▶ WHAT THE TASK REQUIRES
Pictures aside, repeat the listing below exactly.

*** DATA SHOWN Section Begins ***

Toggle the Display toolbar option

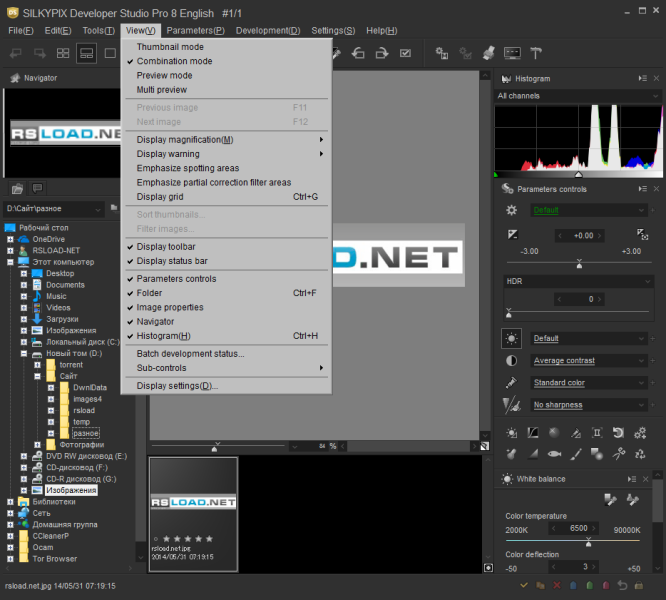(166, 247)
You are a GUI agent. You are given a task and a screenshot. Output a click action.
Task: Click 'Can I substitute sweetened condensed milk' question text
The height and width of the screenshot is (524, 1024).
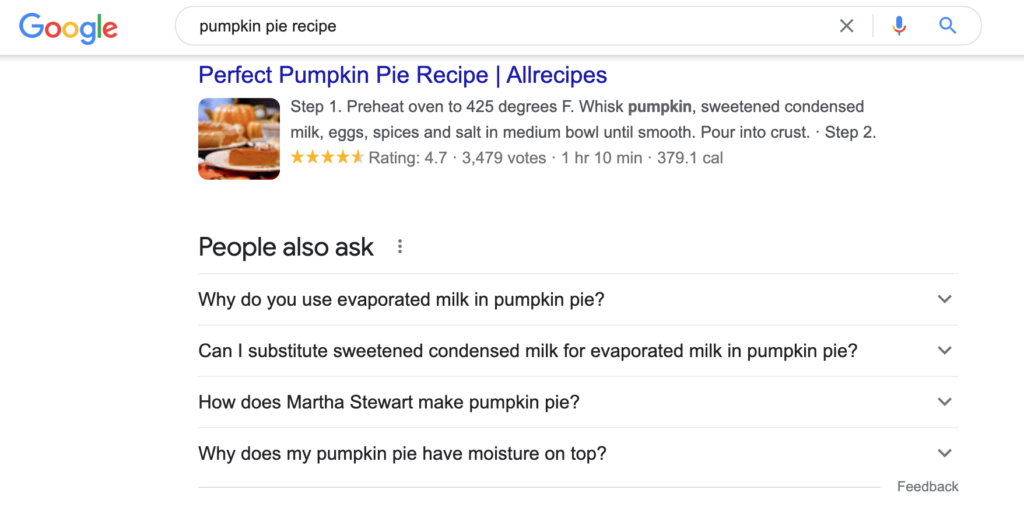click(x=527, y=351)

*** DATA SHOWN Section Ends ***

▶ RESULT OF THIS EXERCISE
Toggle the Display toolbar option

(166, 247)
You are a GUI agent. You are given a task and a screenshot. Output a click action.
Task: Click 'Can I substitute sweetened condensed milk' question text
The height and width of the screenshot is (524, 1024).
click(x=527, y=351)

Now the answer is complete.